Feature: The Story Behind “The Philadelphia Story”

Seventy years after its release, it remains the greatest Philadelphia movie ever — an intoxicating cocktail of snappy dialogue and delightful characters perfectly capturing the old-money Main Line. But the tale of how “The Philadelphia Story” came to be — from Kate Hepburn’s steely determination to save her own career to Hope Montgomery Scott’s earthy joie de vivre — is as rich as anything that made it onto the screen

According to the original script, now stored in the archives of the Academy of Motion Picture Arts and Sciences in Beverly Hills, the opening of the film was to fade in with an aerial shot of three or four large estates outside Philadelphia. “We also pass over the Merion or some other Cricket Club where a cricket game or a horse show is in progress. These shots should always be from a sufficient distance to give the feeling of exclusiveness and inaccessibility to the candid camera.” Following this, an announcer would state in a voice-over: “Outside of Philadelphia which — you will remember — is on the Eastern coast of the United States, lies a district as unknown and inaccessible to the average American as though it were a strange kingdom at the bottom of the sea. Within this district, known as the ‘Main Line,’ lives that ultra-exclusive world — Philadelphia society.”
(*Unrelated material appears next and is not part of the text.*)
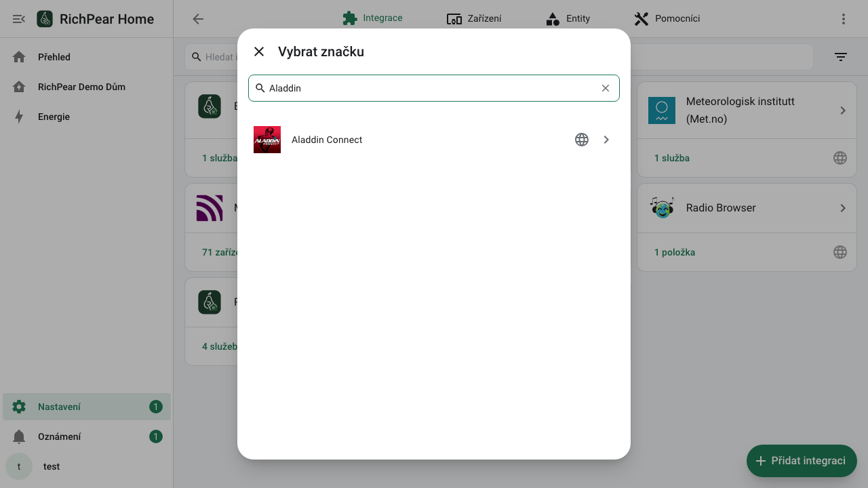
Task: Collapse the sidebar menu
Action: pos(19,19)
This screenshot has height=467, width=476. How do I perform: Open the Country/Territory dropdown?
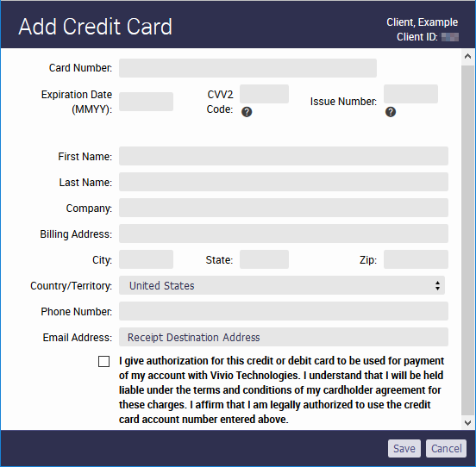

In the end, neither this opening — meant to portray the Main Line as a gilded universe of wealth and breeding, Brigadoon via Lancaster Avenue — nor many of the Philadelphia-centric references from the play made it into the finished film. But other touches did: The exterior of the Wayne library was used as a model for the one where Tracy goes to search for Mike’s book.

And really, did it matter? No. What mattered was preserving Barry’s sometimes salty (for 1940) dialogue and equally saucy point of view, a task that fell to Ogden Stewart and was then almost unraveled by film censor Joseph Breen, the notorious chief enforcer of what was known as the Hays Code, which ensured that films were of good moral value to the viewing public.

A film that begins with a shot of Cary Grant putting his hand over Hepburn’s face and shoving her to the ground wasn’t going to slip under Breen’s moral radar. Neither was one that displayed excessive drinking, a nude midnight swim, pinched buttocks, and intimations of a tawdry affair committed by the family patriarch. After reviewing the original play before its script adaptation, Breen sent a letter to Paramount Pictures in April 1939 outlining myriad objections and demands, which basically called for gutting the story. “Throughout the screen treatment,” Breen wrote, “there should be nothing that would reflect unfavorably on the institution of marriage.” Hmm.

Paramount eventually punted the project to MGM, which, undaunted, had Ogden Stewart draft a script. In June 1940, Breen weighed in again, in a four-page letter to studio chief Louis B. Mayer, declaring that the treatment “contains a number of items which are not acceptable, and which must be corrected in the finished picture.” Among them: no nude swim for Mike and Tracy; no suggestive dialogue; the drinking would have to be toned down; no butt-pinching; and no jokes made at the expense of the wedding minister. In addition, Breen strongly suggested that selected terms — among them “naked,” “louse,” “stinking” and “pregnant” — be deleted or changed. As the script was tweaked and production hummed along, Breen sent several more scolding, schoolmarmish letters, still harping on the use of “stinks” and too much champagne being imbibed. He began to close his correspondence with the same ominous warning: “You understand, of course, that our final judgment will be based on the finished picture.”